Simultaneously, Earl Hugh O'Donnell, commander of one of the Spanish-employed Irish tercios serving Fernando, king in the Low Countries, travels back to Grantville after the assassination attempt on Pope Urban VIII. O'Donnell has become disaffected from the Spanish cause. He becomes involved in the intrigues of King Fernando and the Infanta Isabella, who wish to secure the loyalty of the Irish troops in their bid to establish an independent Habsburg kingdom in the Low Countries. As a part of this, he seeks other employment with Vicomte Turenne, head of the French military research and development program. O'Donnell and a small force of his Irish mercenaries are hired by Turenne to take a single ship to the Caribbean, taking with them an up-timer expert in hot air balloon construction. Their main objective is, likewise, to secure the easily tappable oil supplies at Pitch Lake.

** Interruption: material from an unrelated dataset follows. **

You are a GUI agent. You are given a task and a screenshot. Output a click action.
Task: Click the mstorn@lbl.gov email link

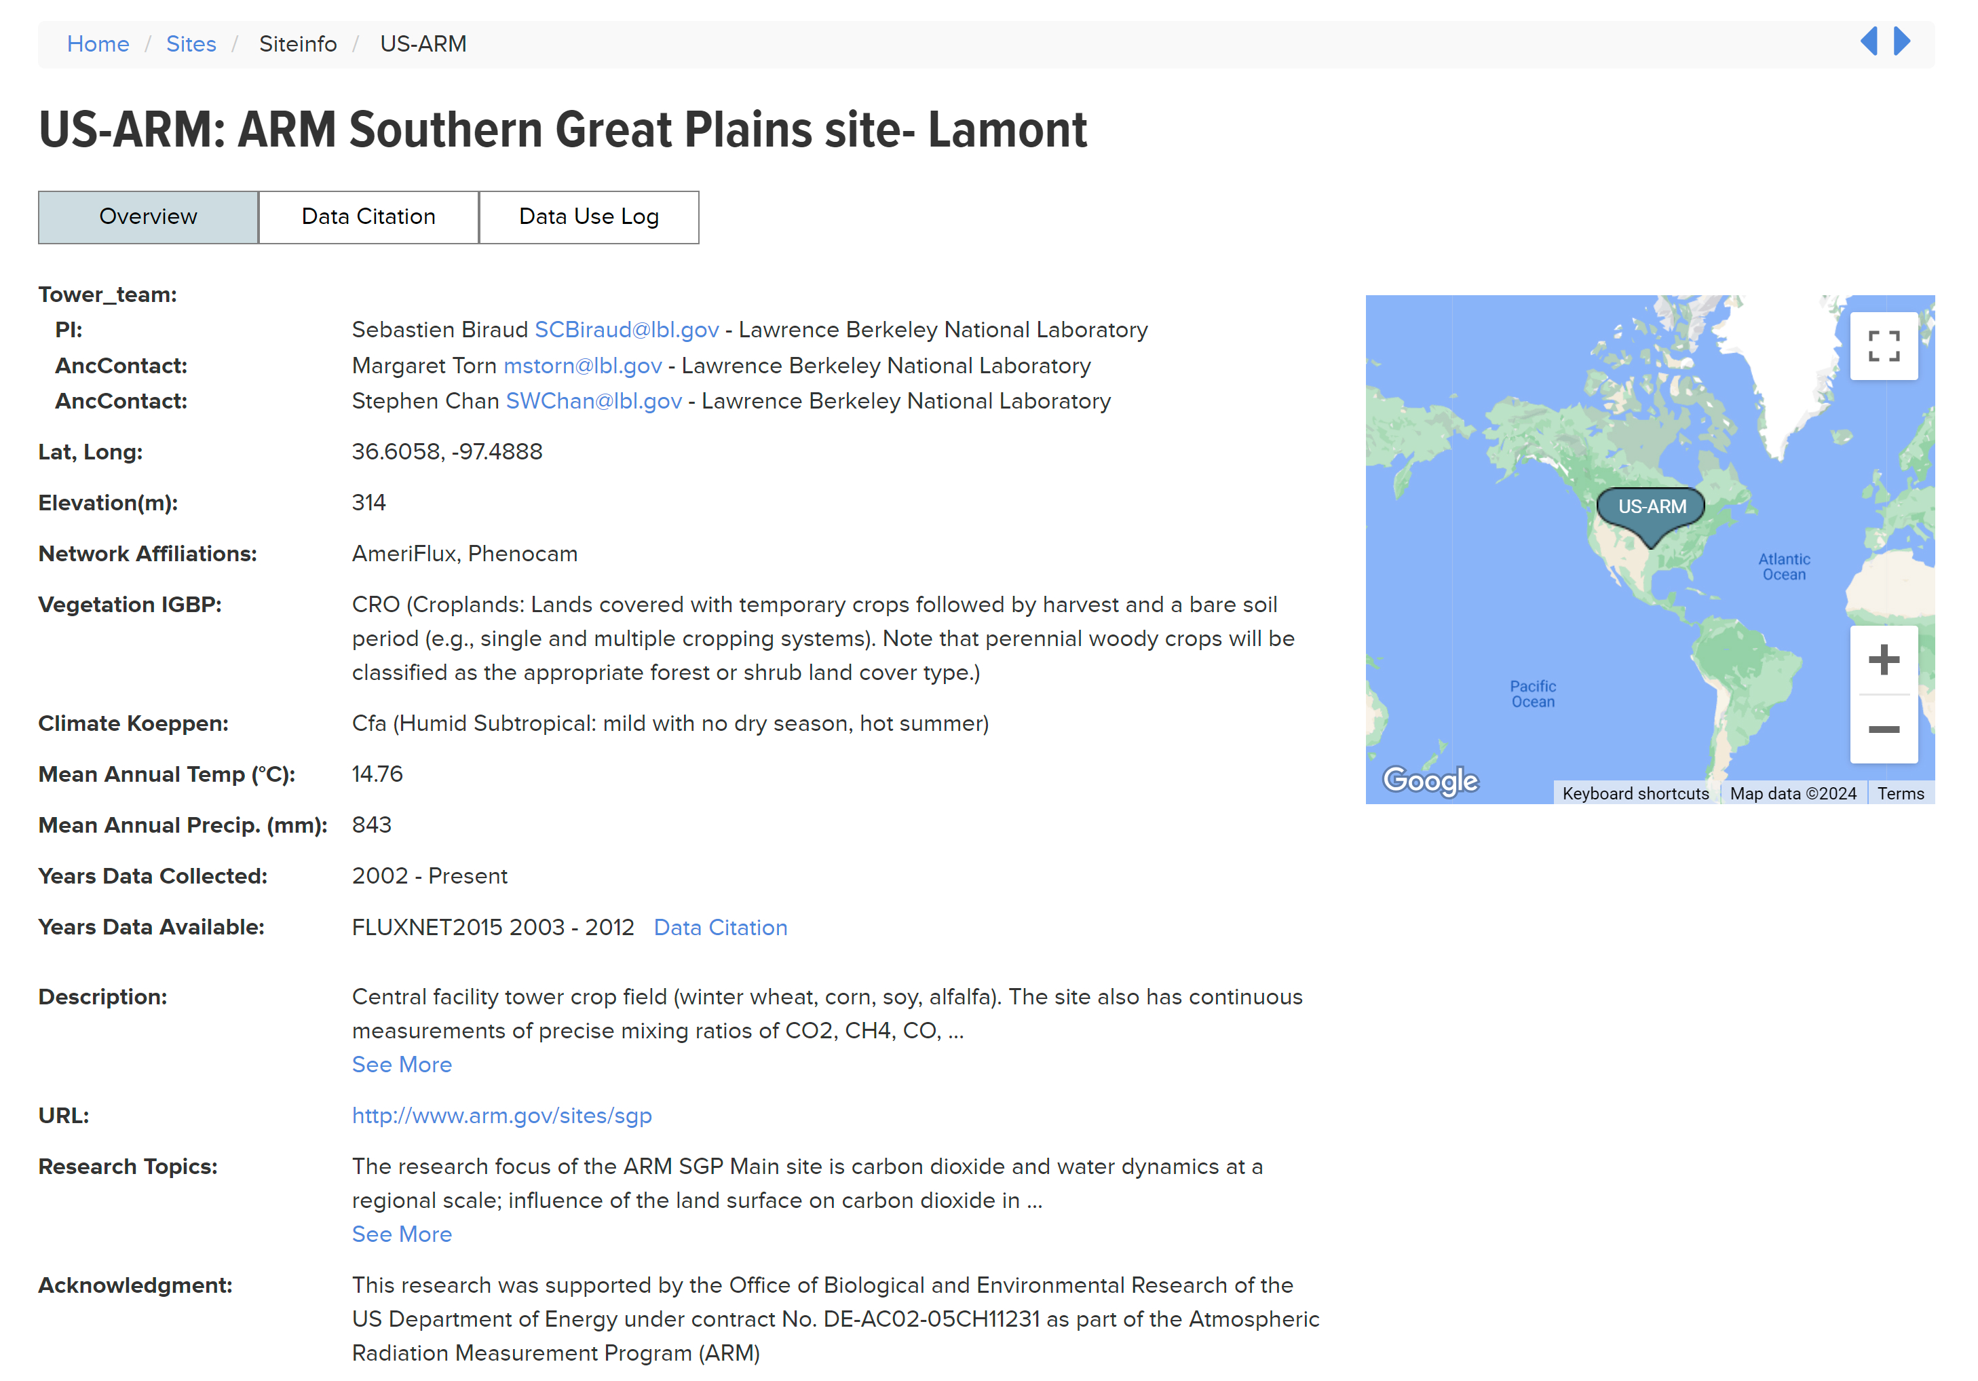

Both expeditions set sail in the summer of 1635. By this time, Cantrell's expedition has swelled to include Cantrell's young wife, Anne Cathrine and a coterie of her ladies in waiting... and a squadron's worth of Danish ships provided by her father, Christian IV of Denmark.
Notes[]
- In this novel, the island commonly known as Saint Kitts is referred to by its formal name of Saint Christopher's, sometimes shortened to Saint Christopher.